2. Une coexistence pour le moins problématique
Il résulte des orientations ainsi esquissées une
série de questions :
- La rémunération mensuelle minimale s'appliquera-t-elle non
seulement aux salariés dont l'horaire de travail sera ramené de
39 à 35 heures (maintien de la rémunération) mais
également aux salariés nouvellement embauchés ? Une
réponse négative consisterait à faire cohabiter dans une
même entreprise des salariés effectuant 35 heures
payées 39 heures et des salariés effectuant 35 heures
payées 35 heures. Est-ce concevable ?
- Mais est-ce davantage concevable de faire coexister, le cas
échéant dans une même entreprise, des salariés
effectuant 35 heures payées 39 heures et des salariés
effectuant 39 heures payées 40 heures ?
- Est-ce concevable de ramener ainsi le tarif des heures
supplémentaires au quart environ de celui des heures normales ? Car le
salarié travaillant 39 heures, soit 17,5 heures de plus sur le
mois, aura une rémunération supérieure de 170,59 F
à celle de son collègue travaillant 35 heures,
c'est-à-dire que les heures supplémentaires lui seront
payées, non pas 39,43F majorées de 25 %, mais 10 F.
Naturellement, la même interrogation vaut pour tout horaire entre
35 heures et 39 heures, chaque durée de travail correspondant
à une rémunération horaire différente.
Et cette interrogation se trouve singulièrement compliquée quand
on sait que, pendant deux ans, du 1
er
janvier 2000 au
1
er
janvier 2002, la durée légale hebdomadaire du
travail sera différente selon que le salarié se trouve dans une
entreprise de plus ou de moins vingt salariés.

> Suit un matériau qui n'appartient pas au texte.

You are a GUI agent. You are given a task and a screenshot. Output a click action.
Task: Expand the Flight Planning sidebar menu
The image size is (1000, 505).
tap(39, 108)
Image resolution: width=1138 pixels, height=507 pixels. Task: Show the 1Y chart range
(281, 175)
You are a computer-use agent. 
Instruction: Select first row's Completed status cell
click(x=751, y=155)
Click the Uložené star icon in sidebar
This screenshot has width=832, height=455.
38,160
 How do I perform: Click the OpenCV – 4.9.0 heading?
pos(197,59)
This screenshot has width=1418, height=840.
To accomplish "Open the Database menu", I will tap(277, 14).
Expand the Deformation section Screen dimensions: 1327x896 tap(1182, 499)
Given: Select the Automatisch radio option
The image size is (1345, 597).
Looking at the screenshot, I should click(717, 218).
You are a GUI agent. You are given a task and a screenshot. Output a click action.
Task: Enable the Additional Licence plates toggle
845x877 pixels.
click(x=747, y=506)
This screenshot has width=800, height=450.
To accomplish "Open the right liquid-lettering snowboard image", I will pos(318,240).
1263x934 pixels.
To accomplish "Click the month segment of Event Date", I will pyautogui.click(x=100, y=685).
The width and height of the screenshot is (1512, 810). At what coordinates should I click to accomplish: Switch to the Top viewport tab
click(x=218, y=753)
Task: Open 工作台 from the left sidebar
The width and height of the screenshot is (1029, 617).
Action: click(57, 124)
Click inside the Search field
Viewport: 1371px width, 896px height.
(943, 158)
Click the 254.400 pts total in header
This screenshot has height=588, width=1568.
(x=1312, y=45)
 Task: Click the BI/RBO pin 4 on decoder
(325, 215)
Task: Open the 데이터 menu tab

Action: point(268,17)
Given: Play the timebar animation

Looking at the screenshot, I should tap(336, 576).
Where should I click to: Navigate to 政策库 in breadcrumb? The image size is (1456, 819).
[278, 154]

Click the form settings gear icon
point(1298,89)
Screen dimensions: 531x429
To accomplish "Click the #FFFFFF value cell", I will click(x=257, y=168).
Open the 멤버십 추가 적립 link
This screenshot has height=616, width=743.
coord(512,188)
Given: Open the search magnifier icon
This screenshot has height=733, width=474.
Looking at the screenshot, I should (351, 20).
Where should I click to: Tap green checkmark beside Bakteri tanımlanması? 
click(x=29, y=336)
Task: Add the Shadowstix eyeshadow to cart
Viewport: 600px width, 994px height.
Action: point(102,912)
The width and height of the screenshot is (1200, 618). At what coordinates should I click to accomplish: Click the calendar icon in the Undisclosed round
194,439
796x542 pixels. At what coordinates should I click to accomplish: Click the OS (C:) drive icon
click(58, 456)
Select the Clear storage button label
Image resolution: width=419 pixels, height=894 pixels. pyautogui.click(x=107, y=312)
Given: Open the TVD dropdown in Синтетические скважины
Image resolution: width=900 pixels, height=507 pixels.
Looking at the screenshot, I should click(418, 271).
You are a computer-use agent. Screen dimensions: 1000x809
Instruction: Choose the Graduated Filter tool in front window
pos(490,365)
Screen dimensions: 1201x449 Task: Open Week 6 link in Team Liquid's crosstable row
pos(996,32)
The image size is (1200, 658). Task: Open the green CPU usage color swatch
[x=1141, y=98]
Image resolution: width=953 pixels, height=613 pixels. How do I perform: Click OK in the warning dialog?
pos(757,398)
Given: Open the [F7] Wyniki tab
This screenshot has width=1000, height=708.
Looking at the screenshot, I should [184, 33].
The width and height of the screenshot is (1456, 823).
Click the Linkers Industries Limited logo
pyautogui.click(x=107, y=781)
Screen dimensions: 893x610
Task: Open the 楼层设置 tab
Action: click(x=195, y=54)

A ces questions s'ajoute celle naturellement de l'indexation de la nouvelle
" rémunération mensuelle minimale ".
Sera-t-elle indexée comme le SMIC horaire ? Dans ce cas, les questions
précédentes demeureront entières et ce, durablement.
Ou sera-t-elle " décrochée " du SMIC horaire pour
n'avoir été qu'un moment " historique " du passage aux
35 heures ? Dans ce cas, la réduction du temps de travail se
traduira pour les salariés dont l'horaire aura été
ramené à 35 heures par un véritable blocage des
rémunérations.
Enfin, la question de la rémunération des salariés
à temps partiel qui viendront " buter " sur les
35 heures
reste entière.
Ainsi, sur un point aussi fondamental que celui du SMIC, l'incidence du
projet de loi n'a pas été mesurée. Or, il s'agit d'une
incidence qui est pourtant au coeur même du projet de loi dès lors
que celui-ci fixe une nouvelle durée légale du travail.
Il s'agit en outre d'une question déterminante pour l'évolution
générale des salaires et donc pour l'impact de la
réduction du temps de travail sur l'emploi.